How to Set Up Quantitative Trading with Royal Q Trading Bot

Quantitative trading is a type of trading that uses mathematical models to analyze the change in price and volume of securities in the stock market. The system consists of four major components: Strategy Identification; Strategy Backtesting; Execution System and Risk Management. In this post, you will learn how to use the best auto cryptocurrency trading robot called Royal Q to set up quantitative trading.

What Is Quantitative Trading?

It means using mathematical models for analyzing the change in price and volume of securities in the stock market.

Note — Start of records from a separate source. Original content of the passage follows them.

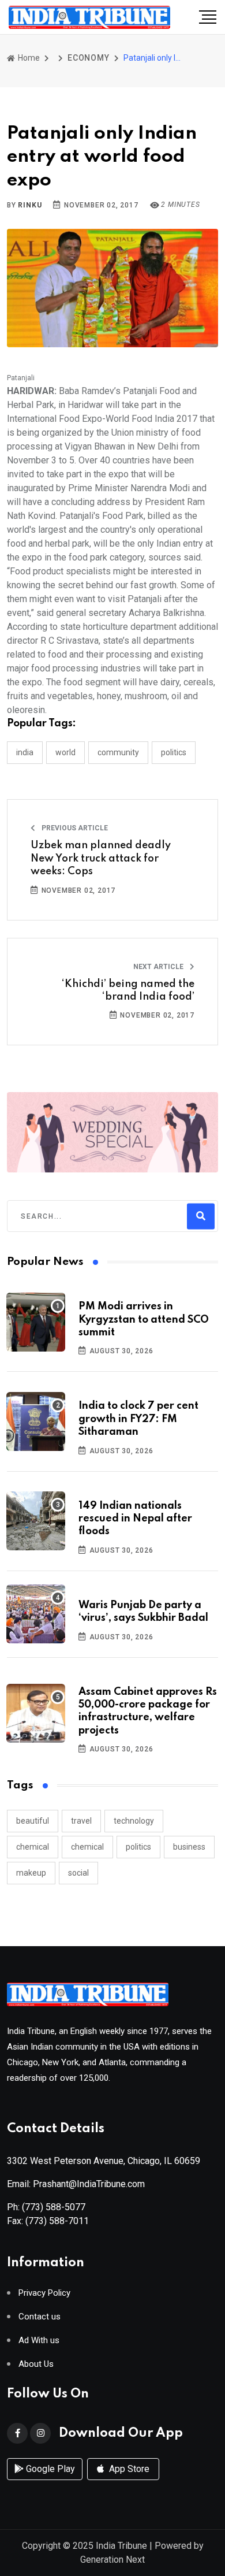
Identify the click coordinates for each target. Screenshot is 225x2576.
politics (138, 1846)
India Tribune (121, 2545)
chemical (32, 1846)
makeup (31, 1872)
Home (28, 57)
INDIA (24, 752)
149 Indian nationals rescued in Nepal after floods (135, 1519)
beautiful (32, 1820)
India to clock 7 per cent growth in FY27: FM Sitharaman (138, 1419)
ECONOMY (89, 57)
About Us (36, 2364)
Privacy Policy (44, 2293)
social (78, 1872)
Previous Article (74, 828)
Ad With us (38, 2340)
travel (81, 1820)
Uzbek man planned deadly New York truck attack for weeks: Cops (101, 858)
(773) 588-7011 (57, 2220)
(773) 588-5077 (53, 2207)
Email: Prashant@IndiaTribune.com (76, 2183)
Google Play (49, 2468)
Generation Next (112, 2559)
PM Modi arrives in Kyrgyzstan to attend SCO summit (143, 1319)
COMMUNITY (118, 752)
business (189, 1846)
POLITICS (173, 752)
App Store (128, 2468)
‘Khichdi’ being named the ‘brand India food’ (128, 990)
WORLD (65, 752)
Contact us (39, 2317)
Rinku (30, 205)
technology (134, 1820)
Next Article (159, 967)
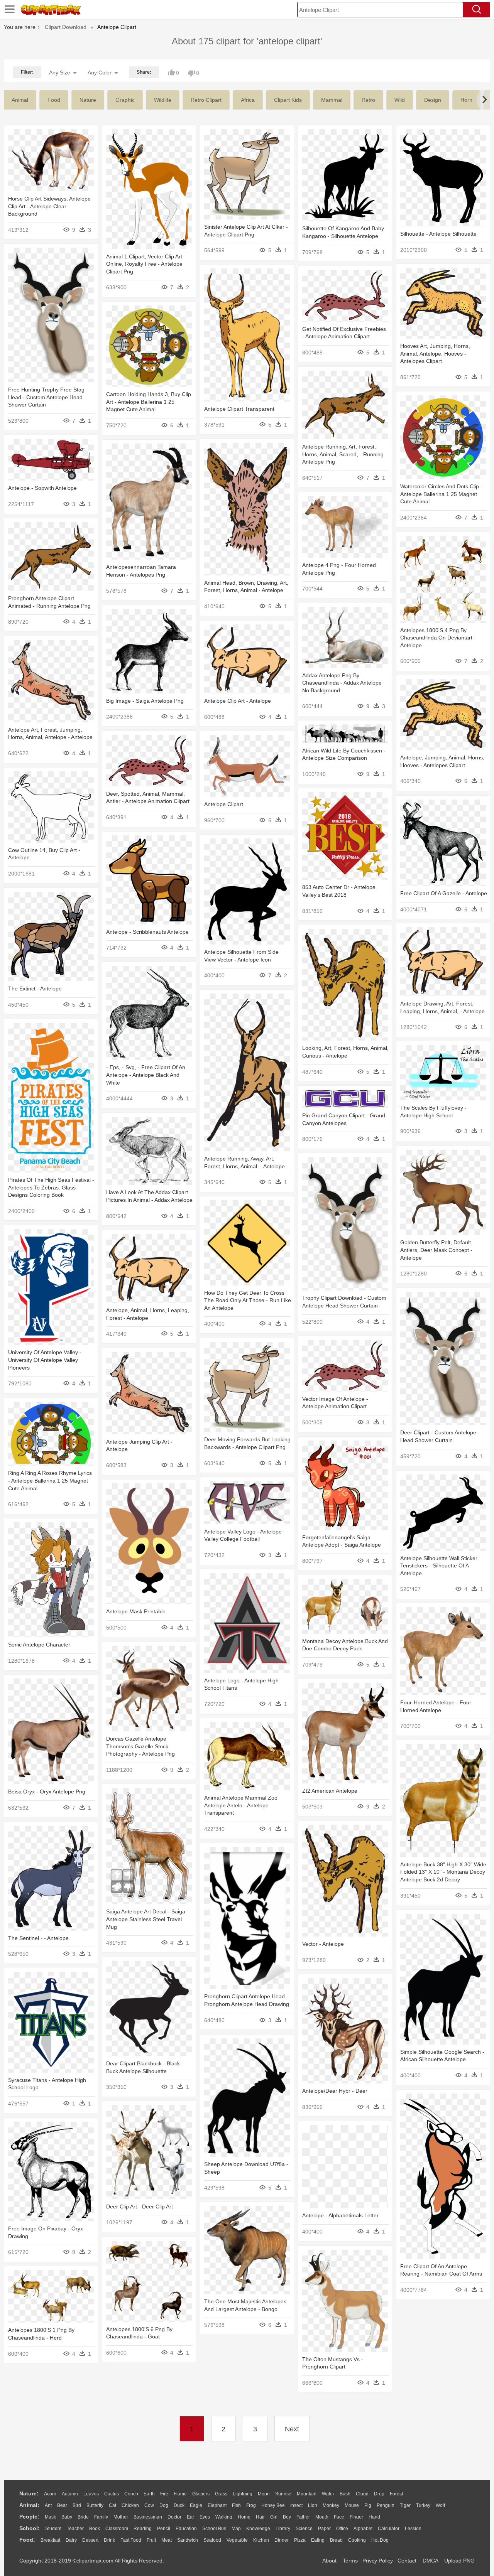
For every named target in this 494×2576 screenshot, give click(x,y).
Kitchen (261, 2540)
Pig (367, 2505)
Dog (163, 2505)
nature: (29, 2493)
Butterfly (94, 2505)
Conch (131, 2494)
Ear (190, 2517)
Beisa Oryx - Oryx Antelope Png (46, 1791)
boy (287, 2517)
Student (53, 2528)
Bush (345, 2494)
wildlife (162, 100)
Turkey (423, 2505)
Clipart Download (65, 27)
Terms (350, 2560)
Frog (251, 2505)
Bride (83, 2517)
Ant (48, 2505)
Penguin (385, 2505)
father (303, 2517)
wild (399, 100)
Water (328, 2494)
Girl (273, 2517)
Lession (413, 2528)
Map (236, 2528)
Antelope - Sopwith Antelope (42, 488)
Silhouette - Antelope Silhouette (438, 234)
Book (94, 2528)
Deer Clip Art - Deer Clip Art (139, 2206)
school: (29, 2528)
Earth (149, 2494)
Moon (264, 2494)
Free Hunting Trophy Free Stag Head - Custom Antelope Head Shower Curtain (46, 397)
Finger (356, 2517)
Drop (379, 2494)
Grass (221, 2494)
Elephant (217, 2505)
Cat (112, 2505)
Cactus (111, 2494)
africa (248, 100)
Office (342, 2528)
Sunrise (283, 2494)
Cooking (357, 2540)
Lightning (242, 2494)
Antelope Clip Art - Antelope (237, 701)
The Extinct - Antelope (35, 988)
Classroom (116, 2528)
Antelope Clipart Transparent (239, 409)
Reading (143, 2528)
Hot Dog (380, 2540)
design (432, 100)
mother (120, 2517)
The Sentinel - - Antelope (38, 1938)
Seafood (212, 2540)
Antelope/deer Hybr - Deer (334, 2091)
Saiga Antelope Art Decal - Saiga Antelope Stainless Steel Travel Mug (145, 1919)
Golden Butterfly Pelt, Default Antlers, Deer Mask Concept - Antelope (436, 1249)
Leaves (91, 2494)
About (329, 2560)
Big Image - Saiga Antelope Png (145, 701)
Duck (179, 2505)
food (53, 100)
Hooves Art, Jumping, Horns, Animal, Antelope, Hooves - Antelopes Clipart (435, 353)
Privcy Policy (377, 2560)
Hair (260, 2517)
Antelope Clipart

The market is often referred to as the electronic stock market, which is called the capital market. A stock market has several participants who trade securities that trade in the stock market and it’s based on several theories. It has a complete history and if certain patterns occur it’s called a trend. The trend that has happened has a certain pattern that will be observed after a period of time or in a specified period. There are many theories about stock market movements that develop over time. One can try to predict those patterns or trends by analyzing the past data and trying to get clues on the market.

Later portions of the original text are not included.